Interviewed in Dašekovo on 23 May 2015
Finnish architect Juhani Pallasmaa confirms the possibility, even the need for writing a specific, personal, to some extent also localized architectural thought into the global discourse. His multicultural approach is unburdened by theoretical fads, and engages a whole range of references of very different backgrounds, through which he supports his analyses of the relationship between man and architecture. In a number of his seminal books, such as The Eyes of the Skin, or in his collections of essays Encounters I and II, he critically advocates the understanding of architecture through the lived, haptic experience, which has its roots in the Nordic tradition. Such approach is, of course, built into the experiences of contemporaneity so that Pallasmaa has recently directed his interests towards neurosciences, opening up a whole new area of research.
ORIS — I would like to start with your today’s lecture and also with your book, Understanding Architecture, in which you base your discourse on experience of architecture. In the book, you are putting forward the understanding of architecture as embodied experience, in opposition to architecture as a purely visual sensation, which is a dominant perception of architecture today. Do you think that it is necessary to put such a strong statement against one possible approach in favour of something else?

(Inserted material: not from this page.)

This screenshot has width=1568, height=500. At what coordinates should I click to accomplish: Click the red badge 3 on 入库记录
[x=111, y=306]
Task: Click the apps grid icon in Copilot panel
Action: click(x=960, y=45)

Juhani Pallasmaa — I think so, because things are dramatically wrong. For instance, the dominance of vision is already pathological. It is a fact that no architecture school, until now, has been concerned with peripheral and unfocused vision. The entire theory of architecture is about focused vision. But when you see something in focus, by definition you are outside of what you see. How can we speak of architecture, which is being inside of space, through those terms? I think we cannot. We have to acknowledge that we become participants in space through peripheral, unfocused and embodied vision. Our experience of the world is fundamentally a haptic and body experience. We experience space through our embodied sense of being as much as through vision. So there are very fundamental attitudes starting from architectural theory through education to practice, that need to be reconsidered. I have started, more than twenty years ago, the criticism of the hegemony vision. Now I am convinced that I’m right about it, that architecture is not limited to the five Aristotelian senses at all; we could well be concerned with a dozen senses; Steinerian philosophy, in fact, identifies twelve senses. There is a recent book called The Sixth Sense Reader, in which one of the writers categorizes thirty three systems in which we are in sensory relationship with the world. So the whole issue of how architecture works on us is very complex.